【コラムニスト:川路空夏】2020.5.1
皆さんに問題です。司会者「ここに三つのドアがあります。どれか一つのドアの向こうには車があります。それを当てれば車を差し上げましょう。ただし、他の二つのドアの向こうにはヤギがいます。ヤギのドアを開けてしまったらハズレです。」この時点であなたが一つのドアを選んだとして、そのドアが当たりである確率は1/3です。すると、司会者があなたの選んでないドアでハズレのドアを開けてこう言いました。司会者「このドアはハズレです。もう一度、ドアを選びなおすチャンスをあげましょう。開けるドアを変えますか?そえとも、今選んでいるドアのままでよいですか?」さて、あなたがアタリを選ぶ確率を上げるためには、ドアを変えた方がよいか?それとも変えなくてもよいか?
この問題は、数学界で一番有名といっても過言ではないモンティホール問題(1990年)という問題です。なぜそれほど有名なのかというと、当時世界で一番IQが高い人物でギネス記録にも載っていたマリリンという女性が、この問題に対して「正解は『ドアを変更する』である。

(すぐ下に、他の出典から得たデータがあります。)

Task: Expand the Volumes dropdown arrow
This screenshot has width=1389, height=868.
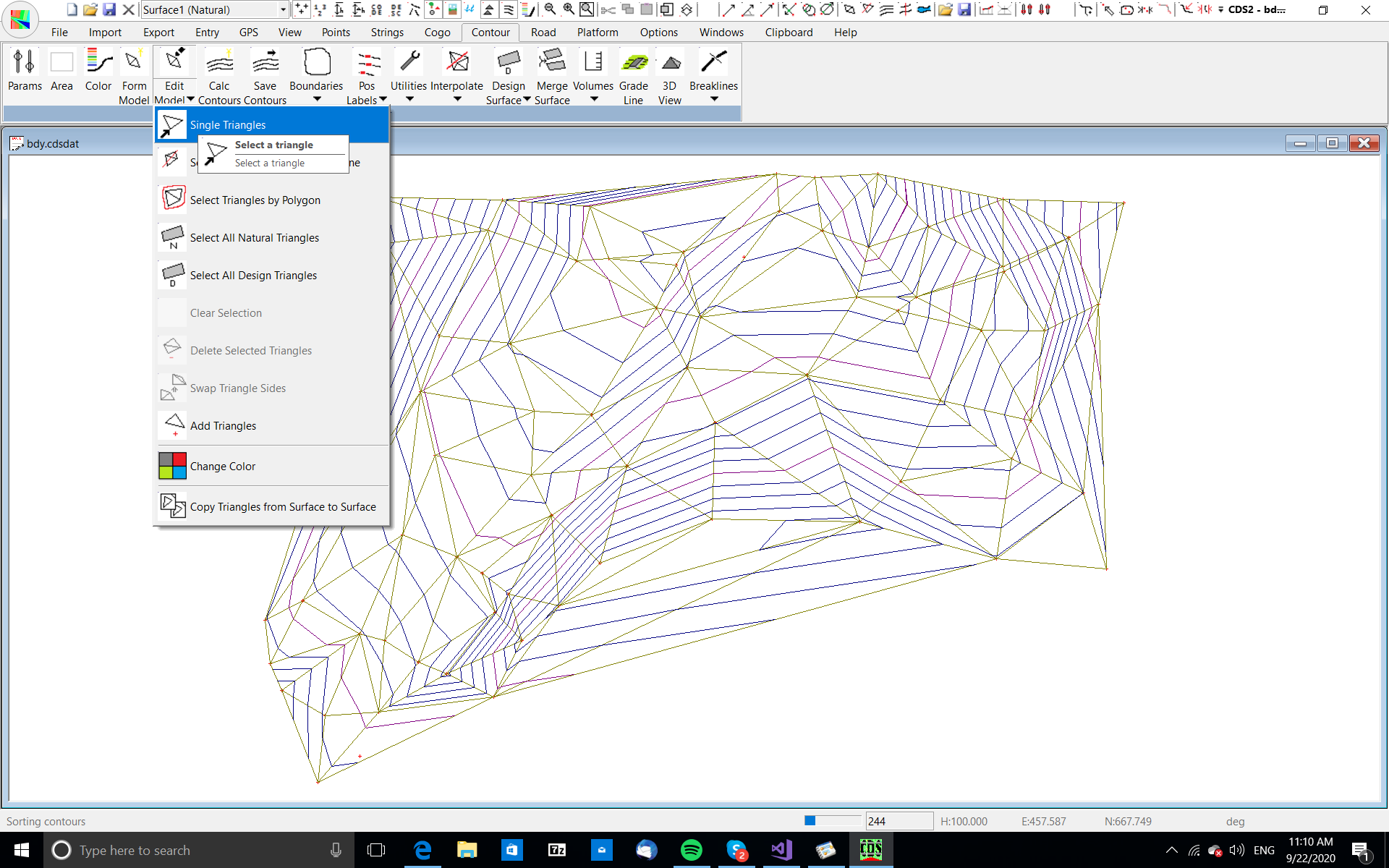Action: pyautogui.click(x=594, y=99)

なぜなら、ドアを変更した場合には景品を当てる確率が2倍になるからだ」と言ったところ、多数の数学者から「その答えは間違っている!」、「早々に自分の間違いを認めるべきだ!」など酷いバッシングを受けたからです。私も初めてこの問題を見たとき「確率は変わらない」と思っていました。彼女は数学者ではないため間違えてしまったのでしょうか?結論から言うと、ドアを変えた方が当たる確率は2倍になる。このことは後にパーソナルコンピュータでモンテカルロ法を用いて数百回のシミュレーションを行った結果、彼女の答えと一致したことから議論は収束することとなりました。
彼女は多くのバッシングを受けながらも自らの主張を曲げなかったことが、確率論の分野が発展するきっかけとなりました。もし彼女が自分の意見を曲げてしまっていたら確率論の分野はこれほど発展していなかったと思います。私はこの記事を読んで、自分の周りで他人と違う主張をしている人がいたら突っかからずに立ち止まって考えてみよう、そして、相手の主張が正しい可能性を探ってみようと考えさせられました。